Laju kereta menuju Stasiun Jatinegara. Gerbong sedikit lengang, karena ternyata semua yang turun di Manggarai adalah para pejuang keluarga; mencari uang untuk anak dan suami atau istri dan mungkin juga untuk ayah dan ibunya, sebuah bentuk sikap atas cinta kasih terhadap apa yang dicintainya, keluarga. Tidak melulu yang harus bekerja adalah laki-laki, bisa saja perempuan bekerja untuk membantu suaminya dengan alasan 'kita sama-sama saling membahu untuk keluarga kita'. Tidak salah juga jika laki-laki mewanti-wanti sang kekasih untuk tidak bekerja, mungkin sang kekasih terlalu berarti baginya atau terlalu bermakna atau mungkin sangat terlalu cintanya sehingga ia tak ingin sang kekasih terluka dan tersakiti oleh dunia pekerjaan. Ya, perempuan punya 1000 alasan untuk menolak kasih sayang pasangannya, dan laki-laki punya 1001 pemahaman untuk menjaga dan melindungi kekasihnya.

"Uhuk, uhuk. Mas uda mau sampe rumah nih. Kamu uda makan kan, La?" tanyaku kembali lewat pesan teks di handphone.

"Udah, Mas. Syukur deh kalo kamu uda mau sampe. Penuh ga keretanya, Mas?"

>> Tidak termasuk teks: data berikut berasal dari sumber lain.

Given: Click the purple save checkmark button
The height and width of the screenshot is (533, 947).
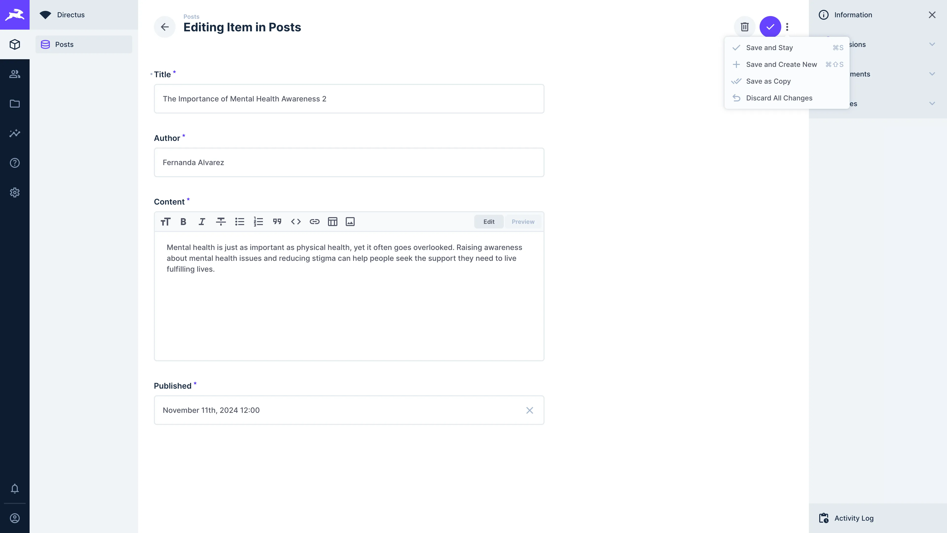Looking at the screenshot, I should [x=770, y=27].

"Penuh banget, La. Penuh cewek semua. Kok bisa gitu ya?"

"Dempet-dempetan dong sama mereka? Enak ga, Mas?"

"Kamu mau mas jawab serius, atau jawab becanda nih? Hihihi."

"Aku yang nanya, kok malah nanya balik. Tinggal jawab aja, Mas." Balasnya, aku paham nada ini nada mulai bte dan kesal. Mungkin naik level dari merajuk.

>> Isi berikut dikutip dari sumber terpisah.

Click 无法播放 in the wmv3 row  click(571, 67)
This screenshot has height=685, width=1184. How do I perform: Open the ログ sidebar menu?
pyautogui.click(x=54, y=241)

"Ga dempet-dempetan, kok. Mas nyari tempat sepi, hehehe." Jawab ku gantung.

"Bagus deh kalo gitu. Dempet-dempetan juga gapapa, Mas. Asalkan jangan nakal."

"Mas nyari tempat sepi kok, walau pun selalu didempetin juga. Hahahahha."

"Ahh gatau ahhh. Dari tadi kamu jawabnya main-main mulu." Jawabnya. "Engga kok hehe. Ga padet keretanya, campur juga penggunanya. Mas paham cemburunya kamu. Cuma satu yang mas ga paham, La."

"Apa itu, Mas?", "Mas ga paham, kenapa kalo kamu ngambek, mas semakin sayang dan kepikiran sama kamu. Hahahahaha."

"Halahhhhh gombal-gembellll. Ga ngaruhhhh, mas. Ga ngaruhhh." Lagi-lagi aku terbahak-bahak membaca pesannya. Ya, tertawa sendiri, bagai orang tak waras yang menikmati waktu tanpa beban.

"Hahahaha. Yauda, nanti sampe dirumah mas kabarin ya, La. Miss you pencemburu. Hahahaha." Ya, aku tak pernah bosan untuk mengganggunya dengan candaan dan sentilan. Mungkin ini yang disebut 'bunga-bunga suatu hubungan'.

***

Sampai dirumah, masuk kamar, ku nyalakan satu lagu andalan pengantar malam berlirik 'Jangan kau pergi dari ku bila waktuku sedikit untukmu, setiap hembusan nafasku kulakukan yang terbaik untukmu' dengan mode repeat track.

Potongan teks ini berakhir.